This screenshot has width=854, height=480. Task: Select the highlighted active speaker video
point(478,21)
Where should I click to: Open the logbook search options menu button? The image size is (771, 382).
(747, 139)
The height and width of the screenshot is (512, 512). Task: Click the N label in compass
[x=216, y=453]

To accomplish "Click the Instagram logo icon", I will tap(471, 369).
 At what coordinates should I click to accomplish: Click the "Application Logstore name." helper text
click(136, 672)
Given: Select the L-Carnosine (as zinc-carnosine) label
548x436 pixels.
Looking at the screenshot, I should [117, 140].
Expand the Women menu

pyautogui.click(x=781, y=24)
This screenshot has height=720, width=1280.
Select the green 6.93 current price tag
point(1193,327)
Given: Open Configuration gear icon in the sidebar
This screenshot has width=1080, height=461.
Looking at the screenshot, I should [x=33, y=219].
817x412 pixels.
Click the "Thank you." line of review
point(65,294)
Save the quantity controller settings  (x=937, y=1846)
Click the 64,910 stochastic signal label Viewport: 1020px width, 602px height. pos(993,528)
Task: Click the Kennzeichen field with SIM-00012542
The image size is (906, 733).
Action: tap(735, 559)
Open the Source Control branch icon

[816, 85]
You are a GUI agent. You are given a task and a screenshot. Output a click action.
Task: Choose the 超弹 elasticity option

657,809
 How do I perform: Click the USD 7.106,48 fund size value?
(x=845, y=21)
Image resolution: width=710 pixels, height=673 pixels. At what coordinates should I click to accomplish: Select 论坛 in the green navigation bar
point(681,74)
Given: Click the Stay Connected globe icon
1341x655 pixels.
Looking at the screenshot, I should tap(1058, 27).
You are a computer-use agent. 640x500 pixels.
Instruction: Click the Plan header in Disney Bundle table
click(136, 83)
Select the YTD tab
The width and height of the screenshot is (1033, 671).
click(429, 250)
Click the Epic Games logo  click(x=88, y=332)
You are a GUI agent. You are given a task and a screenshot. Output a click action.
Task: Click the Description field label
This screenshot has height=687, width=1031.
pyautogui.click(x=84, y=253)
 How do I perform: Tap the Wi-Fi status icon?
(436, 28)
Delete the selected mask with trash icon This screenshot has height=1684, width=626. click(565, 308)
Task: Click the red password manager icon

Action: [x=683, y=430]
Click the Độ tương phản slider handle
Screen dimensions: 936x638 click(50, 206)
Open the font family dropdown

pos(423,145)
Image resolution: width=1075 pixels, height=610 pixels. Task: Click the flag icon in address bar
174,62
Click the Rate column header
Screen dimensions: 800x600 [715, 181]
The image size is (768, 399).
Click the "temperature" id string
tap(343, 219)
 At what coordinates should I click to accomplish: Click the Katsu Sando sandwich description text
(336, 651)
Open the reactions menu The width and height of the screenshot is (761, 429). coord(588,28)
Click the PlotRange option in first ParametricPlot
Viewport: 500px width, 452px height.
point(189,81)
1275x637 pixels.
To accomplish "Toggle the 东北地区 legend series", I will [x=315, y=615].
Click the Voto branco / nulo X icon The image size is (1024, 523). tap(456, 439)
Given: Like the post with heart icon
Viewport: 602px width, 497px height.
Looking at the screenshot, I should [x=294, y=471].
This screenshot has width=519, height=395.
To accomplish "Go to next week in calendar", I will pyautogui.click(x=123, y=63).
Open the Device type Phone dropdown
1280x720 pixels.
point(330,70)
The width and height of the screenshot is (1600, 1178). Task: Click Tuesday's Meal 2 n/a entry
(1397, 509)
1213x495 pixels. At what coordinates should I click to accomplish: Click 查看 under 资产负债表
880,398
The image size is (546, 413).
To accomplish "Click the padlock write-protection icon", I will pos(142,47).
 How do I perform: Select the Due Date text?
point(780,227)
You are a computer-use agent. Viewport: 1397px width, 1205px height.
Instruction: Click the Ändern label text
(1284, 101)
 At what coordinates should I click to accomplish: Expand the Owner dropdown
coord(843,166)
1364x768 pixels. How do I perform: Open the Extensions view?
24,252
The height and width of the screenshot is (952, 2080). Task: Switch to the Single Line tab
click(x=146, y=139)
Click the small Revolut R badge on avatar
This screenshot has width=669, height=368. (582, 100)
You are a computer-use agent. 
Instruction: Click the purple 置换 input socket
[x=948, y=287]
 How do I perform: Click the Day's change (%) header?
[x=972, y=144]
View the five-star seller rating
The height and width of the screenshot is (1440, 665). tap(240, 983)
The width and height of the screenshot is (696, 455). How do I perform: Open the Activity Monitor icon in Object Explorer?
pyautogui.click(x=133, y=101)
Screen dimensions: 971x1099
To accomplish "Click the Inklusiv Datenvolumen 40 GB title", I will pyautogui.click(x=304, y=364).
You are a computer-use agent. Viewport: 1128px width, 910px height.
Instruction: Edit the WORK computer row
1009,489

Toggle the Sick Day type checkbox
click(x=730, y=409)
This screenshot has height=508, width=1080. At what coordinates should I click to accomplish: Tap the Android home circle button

● ● ● ● ● ● ●

All that belongs in the answer is the run of lines above from the line containing "Delete the selected" through the line containing "Given: Like the post with heart icon", exactly as written.

• _The completed task_:
Delete the selected mask with trash icon This screenshot has height=1684, width=626. click(565, 308)
Task: Click the red password manager icon

Action: [x=683, y=430]
Click the Độ tương phản slider handle
Screen dimensions: 936x638 click(50, 206)
Open the font family dropdown

pos(423,145)
Image resolution: width=1075 pixels, height=610 pixels. Task: Click the flag icon in address bar
174,62
Click the Rate column header
Screen dimensions: 800x600 [715, 181]
The image size is (768, 399).
Click the "temperature" id string
tap(343, 219)
 At what coordinates should I click to accomplish: Click the Katsu Sando sandwich description text
(336, 651)
Open the reactions menu The width and height of the screenshot is (761, 429). coord(588,28)
Click the PlotRange option in first ParametricPlot
Viewport: 500px width, 452px height.
point(189,81)
1275x637 pixels.
To accomplish "Toggle the 东北地区 legend series", I will [x=315, y=615].
Click the Voto branco / nulo X icon The image size is (1024, 523). tap(456, 439)
Given: Like the post with heart icon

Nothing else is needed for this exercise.